Desse modo, estudar a identidade docente é abordar fontes de significados com base na forma como eles são vistos, como se veem eles próprios e olhá-lo na relação com todos os “outros” que o constituem enquanto igualdade e diferença. Neste sentido, estudar as práticas cotidianas dos professores equivale a estudar o seu potencial de alteridade, pois eles são atuantes em seu local de trabalho, uma vez que pensam, dão sentido e significado aos seus atos, constroem conhecimentos e uma cultura própria da profissão. Enfim, é um trabalho de interação com outras pessoas em que identificar e estudar os fatores que interferem no trabalho do futuro professor pode permitir a reflexão das características próprias da profissão e a dinâmica dessa relação professor-aluno.

Para o presente estudo, pensar o trabalho docente abordando aspectos inerentes à identidade profissional e a essa relação contribui na reflexão do fazer cotidiano, nos sentidos atribuídos ao trabalho e possíveis ameaças identitárias objetivadas no aluno bagunceiro.

2 HISTORICIDADE DAS REPRESENTAÇÕES SOCIAIS

Sobre a importância da historicidade na compreensão das representações sociais, Marková (2006, apud VILLAS BÔAS, 2010) argumenta que estas são tanto reapropriações de conteúdos advindos de outros períodos como gerados por novos contextos. Desta forma, Villas Bôas (2010) pontua que é necessário discuti-las como fenômenos psico-históricos para a compreensão dos processos de gênese e de estabilidade de conteúdos, pois ao desconsiderar essa dinâmica corre-se o risco de considerar as representações sociais como um fenômeno anistórico.
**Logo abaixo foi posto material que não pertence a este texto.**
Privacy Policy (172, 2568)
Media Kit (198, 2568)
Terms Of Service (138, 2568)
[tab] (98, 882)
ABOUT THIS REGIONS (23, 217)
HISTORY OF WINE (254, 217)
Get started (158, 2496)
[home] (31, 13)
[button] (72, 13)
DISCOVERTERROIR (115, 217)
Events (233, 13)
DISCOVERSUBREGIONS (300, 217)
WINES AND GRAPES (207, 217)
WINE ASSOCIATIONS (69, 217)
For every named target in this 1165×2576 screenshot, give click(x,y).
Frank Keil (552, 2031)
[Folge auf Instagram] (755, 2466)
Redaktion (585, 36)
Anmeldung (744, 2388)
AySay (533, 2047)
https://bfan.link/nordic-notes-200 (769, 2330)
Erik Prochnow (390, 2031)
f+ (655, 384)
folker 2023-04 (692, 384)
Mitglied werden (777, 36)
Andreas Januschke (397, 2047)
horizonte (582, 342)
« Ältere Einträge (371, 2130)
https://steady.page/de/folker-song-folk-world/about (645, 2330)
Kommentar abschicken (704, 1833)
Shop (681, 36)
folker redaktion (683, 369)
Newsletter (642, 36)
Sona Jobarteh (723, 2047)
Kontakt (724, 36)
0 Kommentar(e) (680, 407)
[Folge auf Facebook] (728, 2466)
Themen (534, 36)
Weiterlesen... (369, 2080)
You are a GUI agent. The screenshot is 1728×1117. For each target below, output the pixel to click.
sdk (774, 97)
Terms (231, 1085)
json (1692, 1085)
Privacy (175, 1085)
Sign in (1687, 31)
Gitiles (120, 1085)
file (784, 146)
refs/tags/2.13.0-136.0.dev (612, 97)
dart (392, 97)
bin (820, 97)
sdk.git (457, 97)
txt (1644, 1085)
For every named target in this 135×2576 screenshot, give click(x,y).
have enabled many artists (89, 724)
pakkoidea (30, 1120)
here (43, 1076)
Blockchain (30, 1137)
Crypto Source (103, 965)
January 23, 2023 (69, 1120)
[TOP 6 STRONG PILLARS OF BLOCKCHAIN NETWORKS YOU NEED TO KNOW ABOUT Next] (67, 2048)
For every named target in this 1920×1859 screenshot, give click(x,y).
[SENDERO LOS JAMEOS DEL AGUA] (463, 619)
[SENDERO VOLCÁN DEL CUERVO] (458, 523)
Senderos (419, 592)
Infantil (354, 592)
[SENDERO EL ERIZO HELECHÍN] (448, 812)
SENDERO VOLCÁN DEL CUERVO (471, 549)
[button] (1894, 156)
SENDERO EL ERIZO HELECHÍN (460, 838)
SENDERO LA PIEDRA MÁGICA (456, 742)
De Lawe e Feuerhahn (2001) anunciam que se torna necessário levar em conta as variações históricas e culturais das representações da infância, pois a sociedade não vive isolada e confrontos e misturas entre culturas geram sociedades multiculturais. Desta forma, os escritos dos autores se inscrevem na perspectiva interacional, definida como dialética de fenômenos psicossociais que dão estrutura a representação social. Assim, a representação social se situa na junção do psicológico e do sociológico, pois é ao mesmo tempo, um mecanismo psíquico e social que permite a comunicação entre os indivíduos e gerações. Desta forma, a criança é compreendida por meio de sua história pessoal, membro de uma classe social em função de sua família e do meio social no qual está inserida. Para os autores, crianças e adultos encontram-se numa relação de categoria dominada e categoria dominante que imprime poder nas representações das crianças e designa o lugar do sujeito que expressa. A análise dessa representação deve ser concebida para De Lauwe e Feuerhahn relacionada à organização dos valores, pois a forma como uma sociedade fala de uma categoria social, como a percebe, como a define possibilitará compreender seu funcionamento e no processo de transmissão social, o efeito nas crianças corresponde à etapa final.